> _Do this_:
Answer these from the life insurance passage:
1. About how big a discount is the insurance bought at?
2. What net worth does the technique suit best?
3. Besides using the client's own assets, what other way to fund the program is given?

> _Source passage_:
Certain techniques offer many benefits for
very wealthy clients.

    How would you like to be able to offer your most affluent clients a way to purchase life insurance that accomplishes the following: The insurance is purchased at a substantial discount (approximately 50%) after factoring in use of the money, is not subject to any taxes, provides a guaranteed rate of return and can go to as many generations as the individual desires.
This technique is most appropriate for very wealthy people, with a net worth $25 million and above. The right candidate will have assets that produce cash flow or can be converted to produce cash flow. Among those assets are cash, money under management, hedge funds, investment real estate assets, business interests and interests in family limited partnerships or limited liability companies. Another possibility is to borrow from outside sources to fund the program.

> _Information given_:
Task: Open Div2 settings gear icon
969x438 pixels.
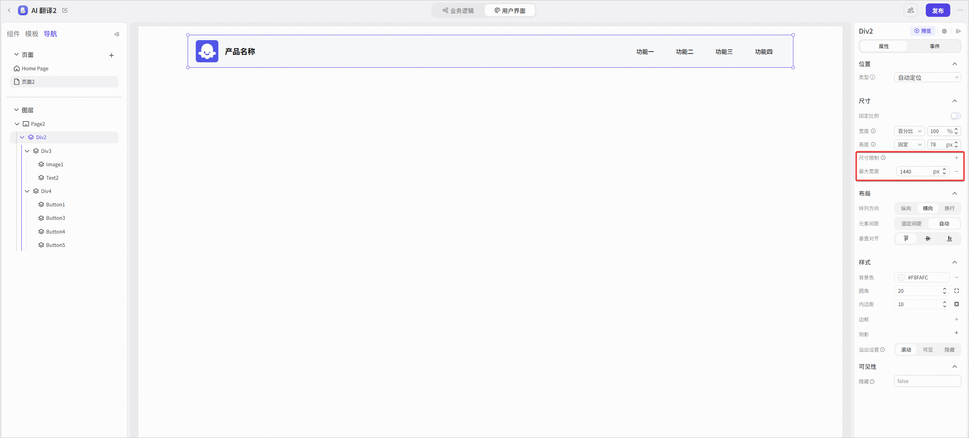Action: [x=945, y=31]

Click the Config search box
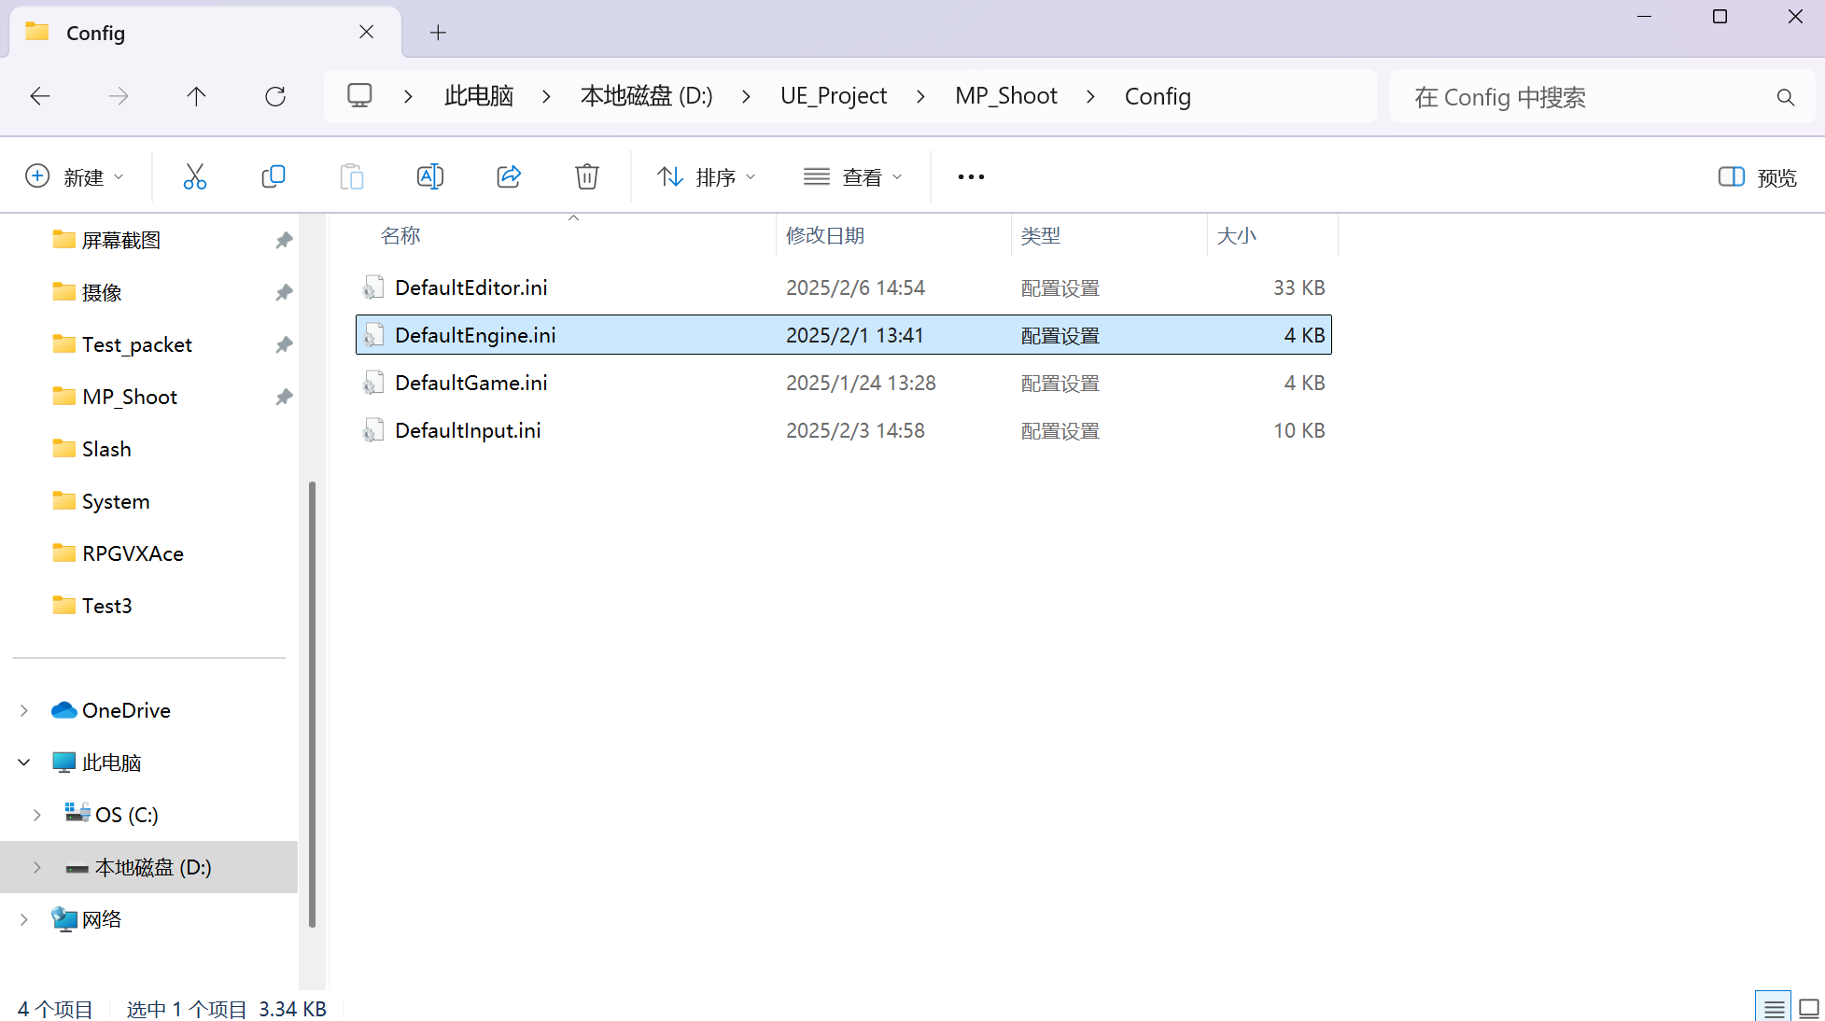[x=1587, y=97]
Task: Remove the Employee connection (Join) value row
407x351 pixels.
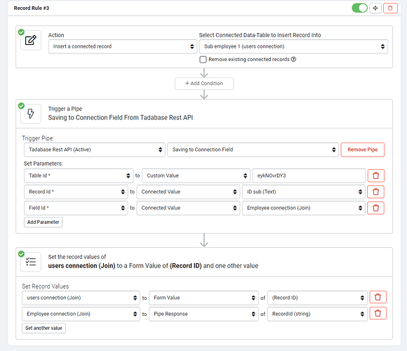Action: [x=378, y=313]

> _Answer to this exercise_:
1. Approximately 50%, after factoring in use of the money.
2. A net worth of $25 million and above.
3. Borrowing from outside sources.